August 2009

Combustion research helped spark cluster revolution

Just four years ago, before the Department of Energy launched the Innovative and Novel Computational Impact on Theory and Experiment program (INCITE), Joe Oefelein and Jackie Chen had to improvise computing power for their data-intensive simulations.

Because the supercomputers they use aren’t located where they are – Sandia National Laboratory’s Combustion Research Facility (CRF) in Livermore, Calif. – they had to rely on offsite facilities such as the National Center for Supercomputing Applications at the University of Illinois. Jaguar, the world’s fastest open-science supercomputer, is at a different national lab entirely: Oak Ridge, in Tennessee.

What’s more, these supercomputers were devised to be shared worldwide, making access a matter of advanced scheduling and a rare resource.

How Chen and Oefelein corralled a group of less-expensive in-house computers to perform the work of a supercomputer made them heroic code warriors among software, hardware and programming aficionados, who saw in their ingenuity a triumph of human thinking in a world of hard drives and silicon chips.

“Combustion Lab Discovers Cost Effective Way To Turn Clusters into More Research,” read a headline above a case study on the effort. “Sandia Blasts Off Blade Cluster,” reported Byte and Switch magazine.

For Linux Magazine, Oefelein wrote, “Sandia’s CRF team and Penguin Computing put their heads together and harnessed the power of several Penguin Altus Opteron servers.”

Using Scyld Software’s Beowulf program to control the Linux-based servers, Chen and Oefelein added 5 million additional computer processor hours. In one year, they saved CRF and taxpayers $150,000 in overhead costs alone. In subsequent years, they have used additional savings to invest in memory, software and other local resources.

They also added a valuable case study to the concept of “cluster computing.” In programming parlance, a cluster is a group of individual computers linked by a network to perform tasks as a single high-performance computer. Clusters typically cost less to build and operate than supercomputers, and cluster-based computations are an excellent way to start a simulation for later transfer to a Jaguar-style system.

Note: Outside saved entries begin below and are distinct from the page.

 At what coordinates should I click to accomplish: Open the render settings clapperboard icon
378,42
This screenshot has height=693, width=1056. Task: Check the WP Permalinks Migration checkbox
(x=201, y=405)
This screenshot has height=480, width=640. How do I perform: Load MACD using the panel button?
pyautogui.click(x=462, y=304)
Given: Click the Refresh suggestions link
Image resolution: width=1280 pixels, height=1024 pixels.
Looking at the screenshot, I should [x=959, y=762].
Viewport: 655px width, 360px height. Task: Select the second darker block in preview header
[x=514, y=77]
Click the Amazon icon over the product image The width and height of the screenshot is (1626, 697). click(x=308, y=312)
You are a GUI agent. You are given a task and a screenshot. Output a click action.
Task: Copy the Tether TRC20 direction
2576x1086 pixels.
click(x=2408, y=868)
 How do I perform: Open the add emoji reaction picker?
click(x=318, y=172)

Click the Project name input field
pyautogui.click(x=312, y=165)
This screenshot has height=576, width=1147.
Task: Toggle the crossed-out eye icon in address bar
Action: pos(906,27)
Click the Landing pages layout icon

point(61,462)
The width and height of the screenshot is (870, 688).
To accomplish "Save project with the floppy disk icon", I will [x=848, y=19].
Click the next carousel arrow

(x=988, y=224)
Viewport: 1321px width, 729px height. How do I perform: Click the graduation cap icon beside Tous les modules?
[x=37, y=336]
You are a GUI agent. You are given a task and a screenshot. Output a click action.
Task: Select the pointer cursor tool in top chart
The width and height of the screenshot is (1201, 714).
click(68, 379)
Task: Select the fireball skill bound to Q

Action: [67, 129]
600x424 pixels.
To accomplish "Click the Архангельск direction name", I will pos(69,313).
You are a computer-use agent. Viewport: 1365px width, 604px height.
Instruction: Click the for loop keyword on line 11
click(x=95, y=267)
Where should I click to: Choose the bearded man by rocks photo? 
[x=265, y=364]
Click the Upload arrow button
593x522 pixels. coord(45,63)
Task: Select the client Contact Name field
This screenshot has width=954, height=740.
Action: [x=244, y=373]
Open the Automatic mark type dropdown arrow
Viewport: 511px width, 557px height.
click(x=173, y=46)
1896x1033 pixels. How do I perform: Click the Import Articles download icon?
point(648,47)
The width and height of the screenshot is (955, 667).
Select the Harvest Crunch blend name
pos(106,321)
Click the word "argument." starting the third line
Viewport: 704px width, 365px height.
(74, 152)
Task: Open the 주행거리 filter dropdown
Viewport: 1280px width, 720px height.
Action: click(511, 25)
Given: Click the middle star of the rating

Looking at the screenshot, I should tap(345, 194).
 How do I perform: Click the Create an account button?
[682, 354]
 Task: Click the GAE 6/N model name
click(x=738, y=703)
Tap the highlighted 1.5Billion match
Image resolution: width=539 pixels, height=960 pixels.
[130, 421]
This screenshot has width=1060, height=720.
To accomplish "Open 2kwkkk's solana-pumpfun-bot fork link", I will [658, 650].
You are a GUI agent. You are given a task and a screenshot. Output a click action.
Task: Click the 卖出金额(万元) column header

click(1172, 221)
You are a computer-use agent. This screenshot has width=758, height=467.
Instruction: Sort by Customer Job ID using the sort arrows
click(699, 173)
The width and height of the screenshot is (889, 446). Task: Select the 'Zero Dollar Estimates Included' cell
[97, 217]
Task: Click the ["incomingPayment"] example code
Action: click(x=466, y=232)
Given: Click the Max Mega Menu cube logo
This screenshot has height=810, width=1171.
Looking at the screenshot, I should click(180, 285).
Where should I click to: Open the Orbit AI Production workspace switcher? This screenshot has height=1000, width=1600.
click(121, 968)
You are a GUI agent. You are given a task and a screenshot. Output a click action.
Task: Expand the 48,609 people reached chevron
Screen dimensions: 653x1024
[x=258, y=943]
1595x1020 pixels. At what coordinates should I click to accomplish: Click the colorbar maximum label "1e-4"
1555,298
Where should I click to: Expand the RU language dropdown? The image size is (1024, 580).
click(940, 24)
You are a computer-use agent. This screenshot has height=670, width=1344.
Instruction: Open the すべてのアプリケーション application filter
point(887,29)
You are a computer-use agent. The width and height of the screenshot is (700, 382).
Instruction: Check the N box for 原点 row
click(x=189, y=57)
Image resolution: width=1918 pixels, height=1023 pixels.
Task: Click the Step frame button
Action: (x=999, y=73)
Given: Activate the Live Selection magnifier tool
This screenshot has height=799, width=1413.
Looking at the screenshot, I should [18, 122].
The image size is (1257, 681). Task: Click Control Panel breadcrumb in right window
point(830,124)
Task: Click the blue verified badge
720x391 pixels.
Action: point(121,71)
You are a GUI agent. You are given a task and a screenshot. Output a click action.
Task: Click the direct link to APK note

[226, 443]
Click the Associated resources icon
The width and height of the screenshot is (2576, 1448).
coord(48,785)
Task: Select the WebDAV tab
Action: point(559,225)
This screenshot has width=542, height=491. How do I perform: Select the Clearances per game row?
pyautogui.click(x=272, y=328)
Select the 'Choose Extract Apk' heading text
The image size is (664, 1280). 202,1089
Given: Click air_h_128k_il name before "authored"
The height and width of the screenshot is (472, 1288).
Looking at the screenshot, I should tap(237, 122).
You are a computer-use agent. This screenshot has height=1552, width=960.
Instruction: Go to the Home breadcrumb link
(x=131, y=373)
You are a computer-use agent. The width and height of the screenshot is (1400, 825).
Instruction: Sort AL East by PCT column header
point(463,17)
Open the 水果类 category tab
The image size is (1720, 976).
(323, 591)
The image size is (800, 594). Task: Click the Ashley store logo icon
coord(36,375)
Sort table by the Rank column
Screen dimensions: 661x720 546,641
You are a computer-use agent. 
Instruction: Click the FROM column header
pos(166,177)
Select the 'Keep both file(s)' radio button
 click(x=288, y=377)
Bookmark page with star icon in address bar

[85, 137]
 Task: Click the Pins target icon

In the article “Exceptional Installations” for Beowulf.org, a Web site and online user community for devotees of Linux-based cluster computers, Chen and Oefelein provided a three-step program for people considering clusters:

    • Do your homework on how your specific applications will perform on the clusters being evaluated.
    • Reliability is key. Cluster technology isn’t perfect and depending on which products you choose, you may need in-house cluster management expertise.
    • Buy in logical increments. Anticipate what you’ll need, especially if you work with uncertain budgets.

By providing “fast and routine access to pertinent research results, cluster computing is playing an increasingly important role in science,” Oefelein says. “Clusters help identify critical issues prior to accessing large-scale computing resources such as those deployed for INCITE, all of which facilitates more efficient use of these systems.”

Citing cost and ease of use, Oefelein calls Sandia’s server clusters part of a “computational hierarchy.” Whereas supercomputers handle the big stuff, “our in-house clusters are essential tools for day-to-day ‘routine’ calculations.”

Oefelein attributes much of his success with INCITE to this intermediate in-house capability. He’s happy to report that DOE is on board, too.

“DOE has recognized the need for a hierarchy of in-house clusters and supercomputers,” Oefelein says. “And unlike the situation four years ago, our DOE sponsors have been able to largely increase the amount of supercomputer time available to the scientific community over this period.”

Today, hierarchical computing has plenty of adherents. To support computationally intensive research in all scientific disciplines, balance – between in-house and national computing resources – has become a leading mantra among computational theorists and computer scientists.

“And at CRF” he says, “we have been extremely successful in establishing such a balance.”